▸ **Given records**

▼

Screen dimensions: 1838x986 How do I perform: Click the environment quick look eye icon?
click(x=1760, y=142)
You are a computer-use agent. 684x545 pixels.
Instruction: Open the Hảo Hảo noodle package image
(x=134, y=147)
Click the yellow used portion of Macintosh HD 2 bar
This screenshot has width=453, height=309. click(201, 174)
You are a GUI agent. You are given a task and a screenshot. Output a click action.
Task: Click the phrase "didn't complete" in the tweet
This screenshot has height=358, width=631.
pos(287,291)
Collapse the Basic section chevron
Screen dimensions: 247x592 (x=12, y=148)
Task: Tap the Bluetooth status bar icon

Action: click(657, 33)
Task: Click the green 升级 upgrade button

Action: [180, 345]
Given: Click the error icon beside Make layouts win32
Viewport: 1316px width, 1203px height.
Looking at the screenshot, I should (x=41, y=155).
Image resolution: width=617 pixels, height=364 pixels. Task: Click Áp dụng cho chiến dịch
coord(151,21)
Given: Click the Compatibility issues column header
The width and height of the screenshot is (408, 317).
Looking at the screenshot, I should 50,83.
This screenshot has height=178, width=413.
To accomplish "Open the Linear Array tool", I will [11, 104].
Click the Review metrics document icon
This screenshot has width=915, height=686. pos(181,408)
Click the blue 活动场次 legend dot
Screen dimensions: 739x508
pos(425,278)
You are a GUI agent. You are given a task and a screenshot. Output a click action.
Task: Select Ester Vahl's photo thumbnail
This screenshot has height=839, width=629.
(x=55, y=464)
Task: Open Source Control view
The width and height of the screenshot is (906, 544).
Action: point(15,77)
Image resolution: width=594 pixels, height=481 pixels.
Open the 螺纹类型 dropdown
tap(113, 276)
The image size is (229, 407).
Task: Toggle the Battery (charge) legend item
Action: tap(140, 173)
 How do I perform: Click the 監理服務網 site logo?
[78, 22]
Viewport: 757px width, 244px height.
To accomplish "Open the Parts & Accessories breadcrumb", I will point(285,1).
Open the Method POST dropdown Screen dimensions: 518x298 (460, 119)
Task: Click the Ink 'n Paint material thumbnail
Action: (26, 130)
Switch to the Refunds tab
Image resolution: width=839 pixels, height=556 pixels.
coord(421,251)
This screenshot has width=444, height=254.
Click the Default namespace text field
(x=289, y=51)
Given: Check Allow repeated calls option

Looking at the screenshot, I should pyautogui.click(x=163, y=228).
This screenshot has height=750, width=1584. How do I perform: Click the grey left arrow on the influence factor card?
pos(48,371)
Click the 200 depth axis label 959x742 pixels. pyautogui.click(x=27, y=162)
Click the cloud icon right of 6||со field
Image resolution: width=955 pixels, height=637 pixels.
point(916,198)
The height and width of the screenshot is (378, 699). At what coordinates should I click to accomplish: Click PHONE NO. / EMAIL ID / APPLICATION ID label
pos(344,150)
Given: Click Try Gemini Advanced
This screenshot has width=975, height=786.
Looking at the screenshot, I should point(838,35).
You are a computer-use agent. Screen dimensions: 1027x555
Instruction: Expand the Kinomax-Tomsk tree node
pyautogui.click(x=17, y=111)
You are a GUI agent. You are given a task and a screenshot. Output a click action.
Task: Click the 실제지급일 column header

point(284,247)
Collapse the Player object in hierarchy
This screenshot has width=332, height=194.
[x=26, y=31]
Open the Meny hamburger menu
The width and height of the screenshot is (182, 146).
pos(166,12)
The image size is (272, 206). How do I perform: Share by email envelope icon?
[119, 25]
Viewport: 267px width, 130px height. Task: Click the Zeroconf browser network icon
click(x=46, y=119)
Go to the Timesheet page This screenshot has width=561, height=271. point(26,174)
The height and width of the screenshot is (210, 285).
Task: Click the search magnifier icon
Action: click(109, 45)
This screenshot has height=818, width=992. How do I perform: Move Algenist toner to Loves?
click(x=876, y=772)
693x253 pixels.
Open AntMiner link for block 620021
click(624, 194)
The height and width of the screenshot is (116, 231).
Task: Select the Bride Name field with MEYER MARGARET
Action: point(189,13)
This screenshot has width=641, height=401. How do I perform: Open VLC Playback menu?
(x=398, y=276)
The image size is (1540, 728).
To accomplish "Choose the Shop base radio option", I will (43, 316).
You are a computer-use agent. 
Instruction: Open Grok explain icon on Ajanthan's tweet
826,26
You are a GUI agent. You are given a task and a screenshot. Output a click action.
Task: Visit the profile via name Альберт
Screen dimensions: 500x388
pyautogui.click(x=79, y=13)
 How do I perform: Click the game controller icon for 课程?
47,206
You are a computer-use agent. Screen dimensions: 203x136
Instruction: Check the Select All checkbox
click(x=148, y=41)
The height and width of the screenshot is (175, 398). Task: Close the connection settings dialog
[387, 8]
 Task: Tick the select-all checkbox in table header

▲

▸ **Problem**
Copy every line of the material exactly, keeping all of it.

▸ **Exercise solution**
Screen dimensions: 1838x986 How do I perform: Click the environment quick look eye icon?
click(x=1760, y=142)
You are a computer-use agent. 684x545 pixels.
Instruction: Open the Hảo Hảo noodle package image
(x=134, y=147)
Click the yellow used portion of Macintosh HD 2 bar
This screenshot has width=453, height=309. click(201, 174)
You are a GUI agent. You are given a task and a screenshot. Output a click action.
Task: Click the phrase "didn't complete" in the tweet
This screenshot has height=358, width=631.
pos(287,291)
Collapse the Basic section chevron
Screen dimensions: 247x592 (x=12, y=148)
Task: Tap the Bluetooth status bar icon

Action: click(657, 33)
Task: Click the green 升级 upgrade button

Action: [180, 345]
Given: Click the error icon beside Make layouts win32
Viewport: 1316px width, 1203px height.
Looking at the screenshot, I should (x=41, y=155).
Image resolution: width=617 pixels, height=364 pixels. Task: Click Áp dụng cho chiến dịch
coord(151,21)
Given: Click the Compatibility issues column header
The width and height of the screenshot is (408, 317).
Looking at the screenshot, I should 50,83.
This screenshot has height=178, width=413.
To accomplish "Open the Linear Array tool", I will [11, 104].
Click the Review metrics document icon
This screenshot has width=915, height=686. pos(181,408)
Click the blue 活动场次 legend dot
Screen dimensions: 739x508
pos(425,278)
You are a GUI agent. You are given a task and a screenshot. Output a click action.
Task: Select Ester Vahl's photo thumbnail
This screenshot has height=839, width=629.
(x=55, y=464)
Task: Open Source Control view
The width and height of the screenshot is (906, 544).
Action: point(15,77)
Image resolution: width=594 pixels, height=481 pixels.
Open the 螺纹类型 dropdown
tap(113, 276)
The image size is (229, 407).
Task: Toggle the Battery (charge) legend item
Action: tap(140, 173)
 How do I perform: Click the 監理服務網 site logo?
[78, 22]
Viewport: 757px width, 244px height.
To accomplish "Open the Parts & Accessories breadcrumb", I will point(285,1).
Open the Method POST dropdown Screen dimensions: 518x298 (460, 119)
Task: Click the Ink 'n Paint material thumbnail
Action: (26, 130)
Switch to the Refunds tab
Image resolution: width=839 pixels, height=556 pixels.
coord(421,251)
This screenshot has width=444, height=254.
Click the Default namespace text field
(x=289, y=51)
Given: Check Allow repeated calls option

Looking at the screenshot, I should pyautogui.click(x=163, y=228).
This screenshot has height=750, width=1584. How do I perform: Click the grey left arrow on the influence factor card?
pos(48,371)
Click the 200 depth axis label 959x742 pixels. pyautogui.click(x=27, y=162)
Click the cloud icon right of 6||со field
Image resolution: width=955 pixels, height=637 pixels.
point(916,198)
The height and width of the screenshot is (378, 699). At what coordinates should I click to accomplish: Click PHONE NO. / EMAIL ID / APPLICATION ID label
pos(344,150)
Given: Click Try Gemini Advanced
This screenshot has width=975, height=786.
Looking at the screenshot, I should point(838,35).
You are a computer-use agent. Screen dimensions: 1027x555
Instruction: Expand the Kinomax-Tomsk tree node
pyautogui.click(x=17, y=111)
You are a GUI agent. You are given a task and a screenshot. Output a click action.
Task: Click the 실제지급일 column header

point(284,247)
Collapse the Player object in hierarchy
This screenshot has width=332, height=194.
[x=26, y=31]
Open the Meny hamburger menu
The width and height of the screenshot is (182, 146).
pos(166,12)
The image size is (272, 206). How do I perform: Share by email envelope icon?
[119, 25]
Viewport: 267px width, 130px height. Task: Click the Zeroconf browser network icon
click(x=46, y=119)
Go to the Timesheet page This screenshot has width=561, height=271. point(26,174)
The height and width of the screenshot is (210, 285).
Task: Click the search magnifier icon
Action: click(109, 45)
This screenshot has height=818, width=992. How do I perform: Move Algenist toner to Loves?
click(x=876, y=772)
693x253 pixels.
Open AntMiner link for block 620021
click(624, 194)
The height and width of the screenshot is (116, 231).
Task: Select the Bride Name field with MEYER MARGARET
Action: point(189,13)
This screenshot has width=641, height=401. How do I perform: Open VLC Playback menu?
(x=398, y=276)
The image size is (1540, 728).
To accomplish "Choose the Shop base radio option", I will (43, 316).
You are a computer-use agent. 
Instruction: Open Grok explain icon on Ajanthan's tweet
826,26
You are a GUI agent. You are given a task and a screenshot. Output a click action.
Task: Visit the profile via name Альберт
Screen dimensions: 500x388
pyautogui.click(x=79, y=13)
 How do I perform: Click the game controller icon for 课程?
47,206
You are a computer-use agent. Screen dimensions: 203x136
Instruction: Check the Select All checkbox
click(x=148, y=41)
The height and width of the screenshot is (175, 398). Task: Close the connection settings dialog
[387, 8]
 Task: Tick the select-all checkbox in table header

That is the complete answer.